Another song, written by Jack Kershaw of Tennessee, is about the spirit of Bedford Forrest returning to win the ultimate Southern victory.  

Last April, I went to the Newberry Opera House, an upscale facility in South Carolina, to see Battlefield Band, perhaps the most significant band in the Scottish independence movement.  I mentioned to Alan Reid, its lead member, that there were many in the South who hoped for their states’ independence.  (Newspapers tell us that 17 percent of South Carolinians and 18 percent of Georgians answer “yes” in polls on secession.)  Reid’s response was, “Sounds contentious.”  I noted that, not long ago, the same was said of the Scottish independence movement, and he immediately saw the Southern connection.

No independence movement can be successful unless it has a strong cultural base.  Architecture, language, food, dress, and dance are all part of this.  The South has all of these, especially music.  These CDs will not enjoy distribution by major record labels and will not receive Grammy nominations or accolades from the Academy of Country Music; they are, however, a critical benchmark in the rise of a movement larger than just a few marginalized organizations.  Dozens of rural Southern radio stations play these songs, and anyone in the world can now listen to them via the new internet radio station WDXB (www.DixieBroadcasting.com).

As Ward Allen notes, the Greeks, when referring to place, used an adverb that means “backward.”  When referring to time, the same word designates “hereafter, since the future is unseen or behind us, whereas the past is known and before our eyes.”  We Southerners, more than any other Americans, know our past.  Perhaps, then, our future may be the most unpredictable of all. 

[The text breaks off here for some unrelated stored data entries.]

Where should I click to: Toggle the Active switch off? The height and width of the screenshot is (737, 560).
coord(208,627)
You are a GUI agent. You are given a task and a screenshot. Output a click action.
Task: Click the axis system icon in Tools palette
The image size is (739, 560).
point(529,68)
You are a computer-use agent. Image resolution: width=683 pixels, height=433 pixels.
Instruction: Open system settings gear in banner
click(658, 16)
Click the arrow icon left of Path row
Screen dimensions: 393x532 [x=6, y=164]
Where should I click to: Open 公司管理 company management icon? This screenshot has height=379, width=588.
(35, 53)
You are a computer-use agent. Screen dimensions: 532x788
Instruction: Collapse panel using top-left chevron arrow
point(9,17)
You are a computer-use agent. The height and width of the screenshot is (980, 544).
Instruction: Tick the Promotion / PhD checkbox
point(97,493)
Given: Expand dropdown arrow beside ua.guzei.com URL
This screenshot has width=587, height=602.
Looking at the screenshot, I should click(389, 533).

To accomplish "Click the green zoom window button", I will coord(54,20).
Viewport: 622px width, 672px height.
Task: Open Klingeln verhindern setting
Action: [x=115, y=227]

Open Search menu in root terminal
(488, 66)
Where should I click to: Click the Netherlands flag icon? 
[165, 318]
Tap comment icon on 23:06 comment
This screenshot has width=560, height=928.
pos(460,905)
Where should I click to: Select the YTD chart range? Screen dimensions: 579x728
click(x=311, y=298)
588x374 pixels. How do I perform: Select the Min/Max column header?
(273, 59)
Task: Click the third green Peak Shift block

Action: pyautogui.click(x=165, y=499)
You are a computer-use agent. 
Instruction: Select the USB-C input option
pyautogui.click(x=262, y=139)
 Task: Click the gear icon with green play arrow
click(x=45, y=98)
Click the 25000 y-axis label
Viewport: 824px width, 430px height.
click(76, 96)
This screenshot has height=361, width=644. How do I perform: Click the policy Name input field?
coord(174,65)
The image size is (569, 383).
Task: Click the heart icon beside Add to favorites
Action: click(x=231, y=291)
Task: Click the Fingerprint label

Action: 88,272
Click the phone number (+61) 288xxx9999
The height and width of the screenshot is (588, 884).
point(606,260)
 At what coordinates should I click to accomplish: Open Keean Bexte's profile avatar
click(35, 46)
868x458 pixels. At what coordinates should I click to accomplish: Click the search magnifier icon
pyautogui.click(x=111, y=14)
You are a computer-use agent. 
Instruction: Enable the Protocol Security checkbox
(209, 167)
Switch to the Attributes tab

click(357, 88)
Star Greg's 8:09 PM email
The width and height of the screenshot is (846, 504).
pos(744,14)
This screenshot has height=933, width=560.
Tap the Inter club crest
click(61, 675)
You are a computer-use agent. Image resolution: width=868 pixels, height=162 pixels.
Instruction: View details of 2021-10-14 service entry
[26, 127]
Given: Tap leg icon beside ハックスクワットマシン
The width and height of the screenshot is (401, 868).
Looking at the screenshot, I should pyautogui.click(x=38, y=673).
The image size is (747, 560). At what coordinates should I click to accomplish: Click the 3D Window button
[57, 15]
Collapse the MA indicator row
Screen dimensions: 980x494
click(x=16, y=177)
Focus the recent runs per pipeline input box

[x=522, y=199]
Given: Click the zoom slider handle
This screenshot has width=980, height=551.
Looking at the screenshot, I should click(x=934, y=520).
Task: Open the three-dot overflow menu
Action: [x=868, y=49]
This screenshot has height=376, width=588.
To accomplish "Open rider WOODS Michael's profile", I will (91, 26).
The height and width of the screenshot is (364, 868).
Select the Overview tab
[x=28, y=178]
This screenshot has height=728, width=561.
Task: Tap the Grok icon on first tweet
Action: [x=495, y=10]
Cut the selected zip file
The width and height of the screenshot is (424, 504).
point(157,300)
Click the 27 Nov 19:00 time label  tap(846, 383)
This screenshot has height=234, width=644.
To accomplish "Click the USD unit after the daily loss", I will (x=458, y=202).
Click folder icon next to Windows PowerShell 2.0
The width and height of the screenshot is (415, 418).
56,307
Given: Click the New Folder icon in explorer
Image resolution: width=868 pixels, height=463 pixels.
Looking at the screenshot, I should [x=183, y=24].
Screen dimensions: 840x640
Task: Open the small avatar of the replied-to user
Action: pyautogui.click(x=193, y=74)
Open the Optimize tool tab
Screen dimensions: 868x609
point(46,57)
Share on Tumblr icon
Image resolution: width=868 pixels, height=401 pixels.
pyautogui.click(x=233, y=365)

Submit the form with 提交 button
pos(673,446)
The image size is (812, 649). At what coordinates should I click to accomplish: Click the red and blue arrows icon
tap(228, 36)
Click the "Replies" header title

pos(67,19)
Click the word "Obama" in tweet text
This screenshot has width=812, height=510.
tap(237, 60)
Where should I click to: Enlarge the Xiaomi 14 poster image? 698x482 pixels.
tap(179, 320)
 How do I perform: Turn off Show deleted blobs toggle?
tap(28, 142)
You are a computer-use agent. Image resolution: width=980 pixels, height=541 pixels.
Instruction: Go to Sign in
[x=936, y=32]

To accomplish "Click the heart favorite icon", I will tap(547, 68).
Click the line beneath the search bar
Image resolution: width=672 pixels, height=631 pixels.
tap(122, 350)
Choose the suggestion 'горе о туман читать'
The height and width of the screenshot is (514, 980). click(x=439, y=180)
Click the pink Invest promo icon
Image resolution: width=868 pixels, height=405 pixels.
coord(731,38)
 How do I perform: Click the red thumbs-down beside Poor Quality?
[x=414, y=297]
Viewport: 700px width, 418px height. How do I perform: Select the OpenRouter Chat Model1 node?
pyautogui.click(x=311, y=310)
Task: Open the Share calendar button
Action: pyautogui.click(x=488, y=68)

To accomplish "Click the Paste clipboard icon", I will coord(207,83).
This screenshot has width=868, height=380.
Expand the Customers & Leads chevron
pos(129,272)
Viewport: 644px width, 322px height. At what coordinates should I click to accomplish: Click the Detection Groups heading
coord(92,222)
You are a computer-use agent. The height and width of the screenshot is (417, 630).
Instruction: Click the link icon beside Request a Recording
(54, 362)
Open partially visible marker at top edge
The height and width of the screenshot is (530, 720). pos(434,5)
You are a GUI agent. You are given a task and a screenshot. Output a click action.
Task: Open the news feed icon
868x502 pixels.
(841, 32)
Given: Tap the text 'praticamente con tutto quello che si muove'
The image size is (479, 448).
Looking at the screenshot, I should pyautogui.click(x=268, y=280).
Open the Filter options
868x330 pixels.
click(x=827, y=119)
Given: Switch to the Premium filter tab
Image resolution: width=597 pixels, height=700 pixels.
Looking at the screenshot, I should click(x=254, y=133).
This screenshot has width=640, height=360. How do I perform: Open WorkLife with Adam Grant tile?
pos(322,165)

[For the Past, the Future, the Truth, by Basic Gray (Panama City, Florida: Larry Smith and Nat Rudulph) 47 min., $15.00]

[Confederate Spirit: The Great Songs of a Proud South, Produced by Pat Baughman and Pat Patrick (Nashville, Tennessee: Pearl Trax Studios) 56 min., $15.00]

[The Gray Ghosts of Heaven: A Musical Tribute to the War for Southern Independence (Past-Present-Future), by Robert Lloyd (Fort Myers, Florida: New World Enterprises) 48 min., $15.00]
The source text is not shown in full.